# Mapping word Co-occurences the 2022 'State of the Union' address
In this notebook, we map the co-occurences of words within each sentence of the 2022 State Of the Union address. For each sentence, after removing stopwords, we log the occurences of each word with each other word in the sentence; these are the co-occurences. After doing this for each sentence, we can build a matrix of thes co-occurences, which can then be used to map edges (co-occurences) between nodes (words).


One important convention if you are going to play around with this notebook:
- Comments with # are optional lines of code. To run that line, just remove the # and rerun the cell.  
- Comments with ## are just comments and should be left as is.

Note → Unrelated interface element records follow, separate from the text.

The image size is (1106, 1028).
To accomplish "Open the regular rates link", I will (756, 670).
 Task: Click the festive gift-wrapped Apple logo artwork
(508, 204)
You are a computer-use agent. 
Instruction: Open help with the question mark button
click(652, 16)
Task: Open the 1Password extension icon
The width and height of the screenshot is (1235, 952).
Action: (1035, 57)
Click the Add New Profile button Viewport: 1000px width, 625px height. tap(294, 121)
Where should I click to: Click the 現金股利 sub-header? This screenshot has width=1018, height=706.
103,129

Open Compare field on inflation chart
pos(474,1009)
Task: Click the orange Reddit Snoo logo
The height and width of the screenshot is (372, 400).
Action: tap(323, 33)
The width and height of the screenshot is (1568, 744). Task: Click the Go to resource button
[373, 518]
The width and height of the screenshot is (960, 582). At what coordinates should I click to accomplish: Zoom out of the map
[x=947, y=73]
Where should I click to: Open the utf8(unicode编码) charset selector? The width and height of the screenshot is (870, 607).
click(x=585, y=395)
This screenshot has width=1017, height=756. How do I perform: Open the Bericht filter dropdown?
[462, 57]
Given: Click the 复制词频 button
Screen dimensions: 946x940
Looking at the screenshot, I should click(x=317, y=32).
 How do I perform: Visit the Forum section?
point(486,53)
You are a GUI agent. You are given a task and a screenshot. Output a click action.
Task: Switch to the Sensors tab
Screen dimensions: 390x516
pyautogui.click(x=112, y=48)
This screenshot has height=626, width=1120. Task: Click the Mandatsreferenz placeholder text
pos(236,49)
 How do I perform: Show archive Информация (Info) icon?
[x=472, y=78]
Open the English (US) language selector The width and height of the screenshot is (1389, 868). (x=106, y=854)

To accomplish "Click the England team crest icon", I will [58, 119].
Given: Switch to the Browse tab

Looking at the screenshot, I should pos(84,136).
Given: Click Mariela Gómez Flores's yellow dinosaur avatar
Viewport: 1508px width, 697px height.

## Installs/ Downloads/ Imports


### Installs
- If you get install errors, run these commands in a terminal window instead
- These are only needed if you do not already have these packages installed
- Only need to run the first time you run the notebook

In [129]:
## For building and analyzing the network graph
#pip install networkx  

In [4]:
## For tokenizing the text and stopwords
#pip install nltk  

In [None]:
## For visualizing the graph
#pip install pyvis

### Imports

In [127]:

import nltk ## Natural Language Tool Kit must be imported for the below downloads to run
from nltk.tokenize import word_tokenize ## One available tokenizer in NLTK
from nltk.corpus import stopwords ## Stopwords are words that are common in many languages and are not important to the analysis
import re ## Regex (Regular Expressions)
import pandas as pd ## Pandas (Panel Data)
import itertools ## For iterating over the data
import networkx as nx ## NetworkX is a Python library for the creation, manipulation, and study of the structure, dynamics, and functions of complex networks.
from networkx.algorithms.community import greedy_modularity_communities ## For finding communities in the graph
from pyvis.network import Network ## For visualizing the graph




### Downloads
- Make sure that you have run the imports before running these
- Only need to be run if you do not already have these downloaded
- Only need to be run the first time you run this notebook

In [None]:
# nltk.download('stopwords') # Dictionary of stopwords to be removed later
# nltk.download('punkt') # For tokenizing the file into sentences

## Make some preparations

In [128]:
## Setup stop words
stops = set(stopwords.words('english'))
#print (stops)

### Get data from file
We want to keep a copy of the original unaltered data.

In [130]:
# Read in file
path = "Data/Sotu22.txt"
with open(path, 'rb') as f:
  contents = f.read()
contents=contents.decode('utf-16')

### Clean up the data
We create two different versions of the data here:
1. 'contents' will be used to split into sentences and get the co-occurences. For this purpose, we leave periods in to delineate sentences.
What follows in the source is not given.